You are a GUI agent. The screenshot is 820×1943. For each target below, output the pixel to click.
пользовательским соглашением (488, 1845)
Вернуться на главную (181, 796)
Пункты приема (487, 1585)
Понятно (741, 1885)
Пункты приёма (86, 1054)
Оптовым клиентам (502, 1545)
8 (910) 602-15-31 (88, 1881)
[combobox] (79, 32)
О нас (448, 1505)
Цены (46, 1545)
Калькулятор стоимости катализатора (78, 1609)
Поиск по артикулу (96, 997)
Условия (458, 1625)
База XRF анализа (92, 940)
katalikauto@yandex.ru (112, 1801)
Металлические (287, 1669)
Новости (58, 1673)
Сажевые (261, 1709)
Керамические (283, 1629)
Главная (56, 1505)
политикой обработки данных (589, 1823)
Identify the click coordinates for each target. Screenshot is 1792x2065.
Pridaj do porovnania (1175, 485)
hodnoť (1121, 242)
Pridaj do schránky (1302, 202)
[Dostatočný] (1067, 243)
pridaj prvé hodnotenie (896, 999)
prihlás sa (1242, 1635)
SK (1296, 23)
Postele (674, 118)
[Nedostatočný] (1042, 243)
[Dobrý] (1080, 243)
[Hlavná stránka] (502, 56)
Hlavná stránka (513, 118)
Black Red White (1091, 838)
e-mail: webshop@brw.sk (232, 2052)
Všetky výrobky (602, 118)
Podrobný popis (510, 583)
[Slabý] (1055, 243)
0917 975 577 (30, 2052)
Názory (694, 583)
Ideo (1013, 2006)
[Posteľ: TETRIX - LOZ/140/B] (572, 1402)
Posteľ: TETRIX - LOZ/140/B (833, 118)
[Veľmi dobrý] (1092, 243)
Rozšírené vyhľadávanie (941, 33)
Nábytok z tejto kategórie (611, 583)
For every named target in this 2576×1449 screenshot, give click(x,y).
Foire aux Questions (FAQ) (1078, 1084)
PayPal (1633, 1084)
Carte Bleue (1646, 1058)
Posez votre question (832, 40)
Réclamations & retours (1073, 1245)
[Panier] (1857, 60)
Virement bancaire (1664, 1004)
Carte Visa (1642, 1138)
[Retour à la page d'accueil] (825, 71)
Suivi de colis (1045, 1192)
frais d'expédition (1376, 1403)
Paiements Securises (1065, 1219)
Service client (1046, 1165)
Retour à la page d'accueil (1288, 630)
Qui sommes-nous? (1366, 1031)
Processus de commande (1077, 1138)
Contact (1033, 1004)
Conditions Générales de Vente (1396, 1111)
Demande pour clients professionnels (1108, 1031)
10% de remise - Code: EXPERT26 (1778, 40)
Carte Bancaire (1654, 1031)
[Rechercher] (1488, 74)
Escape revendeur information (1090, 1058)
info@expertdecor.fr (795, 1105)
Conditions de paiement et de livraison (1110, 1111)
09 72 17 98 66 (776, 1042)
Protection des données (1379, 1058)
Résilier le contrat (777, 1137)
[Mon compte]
____________
» **TRY IT**:
Out of the records above, pull the lines that include the word "Conditions".

» **OUTPUT FOR THIS TASK**:
Conditions Générales de Vente (1396, 1111)
Conditions de paiement et de livraison (1110, 1111)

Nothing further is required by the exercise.